Detecting software vulnerabilities in concurrent programs poses a significant challenge due to the extensive state-space exploration required, with interleavings growing exponentially as the number of program threads and statements increases. Combining different verification and testing techniques, at least in theory, achieves better results than individual use. In theory, combining different verification and testing techniques to detect software vulnerabilities can improve results compared to using them individually. We propose and evaluate EBF (Ensembles of Bounded Model Checking with Fuzzing) – a technique that combines Bounded Model Checking (BMC) and Gray-Box Fuzzing (GBF) to detect software vulnerabilities in concurrent programs. Given the lack of publicly available GBF tools for concurrent programs, we first propose OpenGBF, a new open-source concurrency-aware gray-box fuzzer that explores different thread interleavings by instrumenting the program under test (PUT) with random delays. Then, we develop a cooperative framework that combines the BMC tool and OpenGBF as follows. On the one hand, we force the BMC tool to provide seed values to OpenGBF by injecting additional vulnerabilities (error statements) in the PUT, thus increasing the likelihood of OpenGBF executing paths guarded by complex mathematical expressions. On the other hand, we aggregate the results of the BMC and OpenGBF tools in the framework using a decision matrix, thus improving the accuracy of EBF. We evaluate the performance of EBF compared to state-of-the-art pure BMC tools and demonstrate that it can produce up to 14.9% more correct witnesses than the corresponding BMC tools alone.

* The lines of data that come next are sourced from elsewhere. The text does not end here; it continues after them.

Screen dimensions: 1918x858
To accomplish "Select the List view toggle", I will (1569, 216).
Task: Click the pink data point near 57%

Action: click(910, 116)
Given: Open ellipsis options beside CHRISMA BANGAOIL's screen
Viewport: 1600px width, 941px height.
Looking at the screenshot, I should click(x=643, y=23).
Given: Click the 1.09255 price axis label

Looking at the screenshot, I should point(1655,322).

Moreover, we show the effectiveness of OpenGBF by illustrating its capability of finding 41.9% of the vulnerabilities within our evaluation suite, while non-concurrency-aware GBF tools can only find 0.55%. Finally, thanks to our concurrency-aware OpenGBF, EBF successfully detects a data race in the open-source wolfMqtt library and reproduces known bugs in several other real-world concurrent programs, which shows its efficacy in finding vulnerabilities in real-world concurrent software.